▶ _Records supplied_:
========

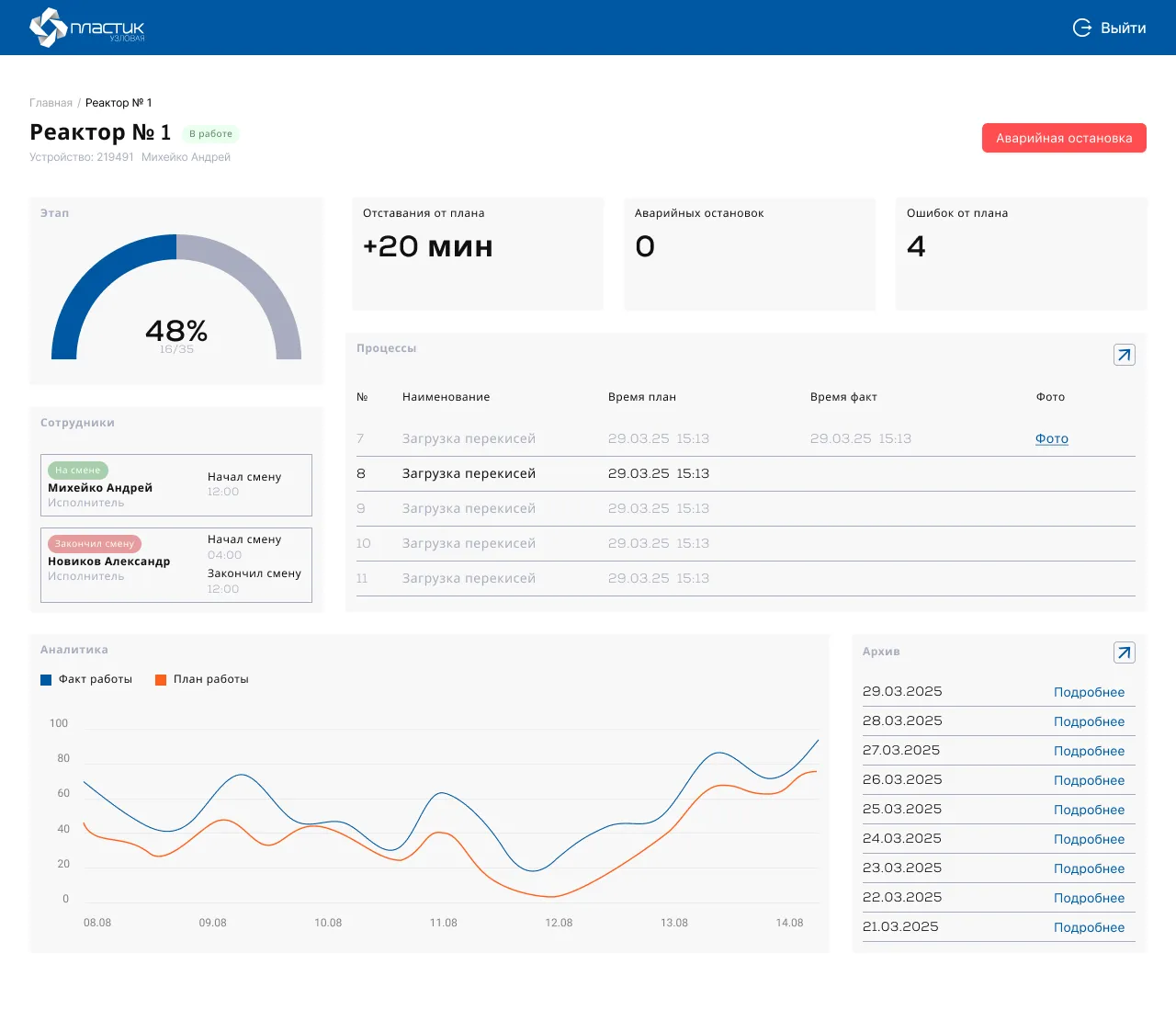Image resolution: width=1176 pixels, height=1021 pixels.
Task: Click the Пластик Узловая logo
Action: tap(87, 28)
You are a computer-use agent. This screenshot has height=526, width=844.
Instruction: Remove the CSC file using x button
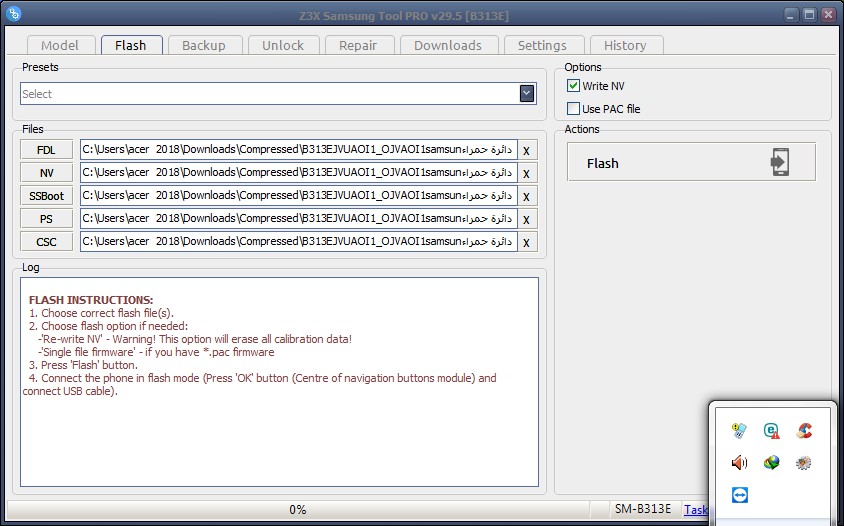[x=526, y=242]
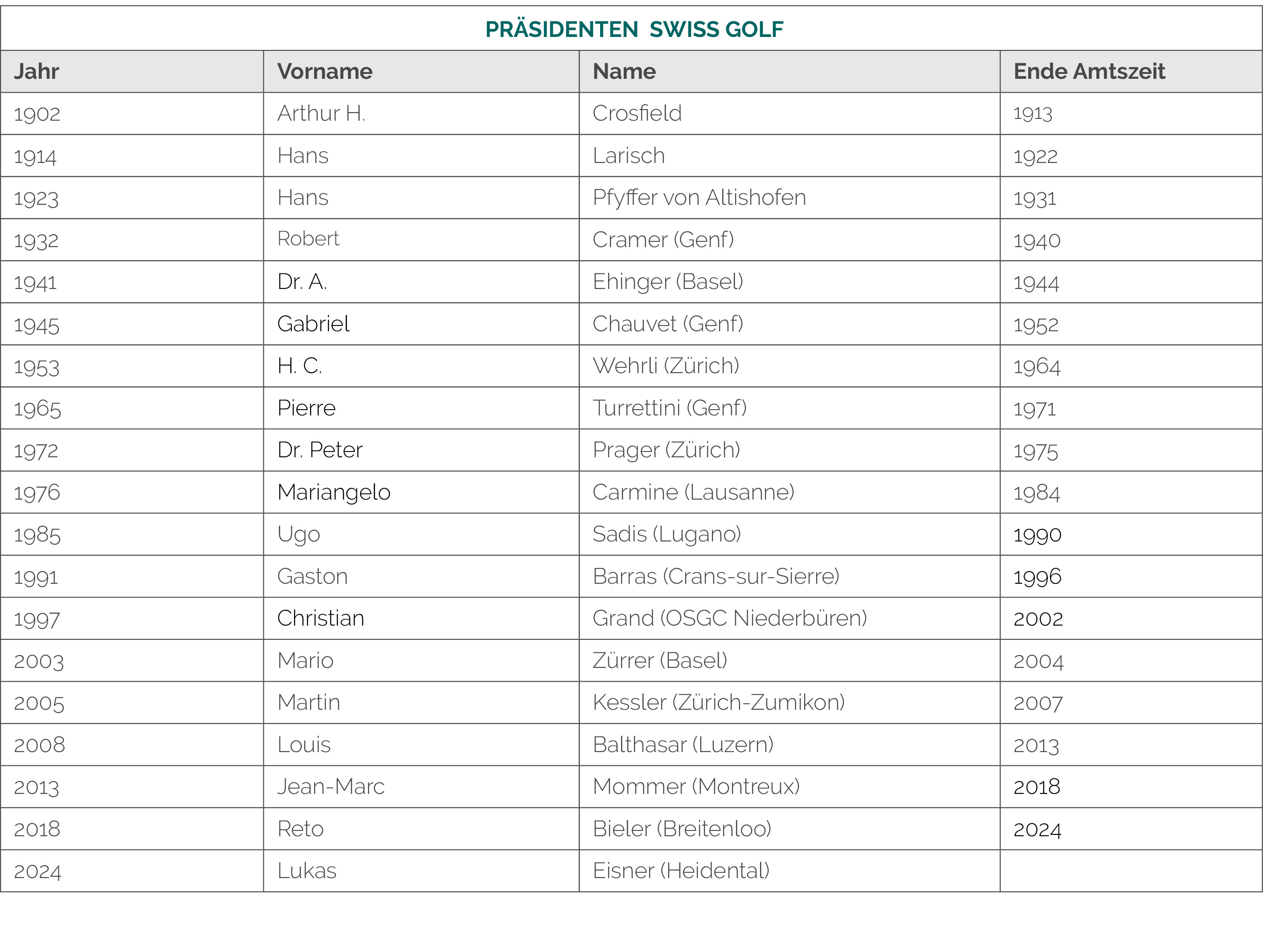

========

▶ _Exercise requirements_: Please restate word for word each line from the one containing "You are a computer-use" to the end of the data above, without the pictures.

▶ _Output for this task_:
You are a computer-use agent. This screenshot has height=526, width=844.
Instruction: Remove the CSC file using x button
[x=526, y=242]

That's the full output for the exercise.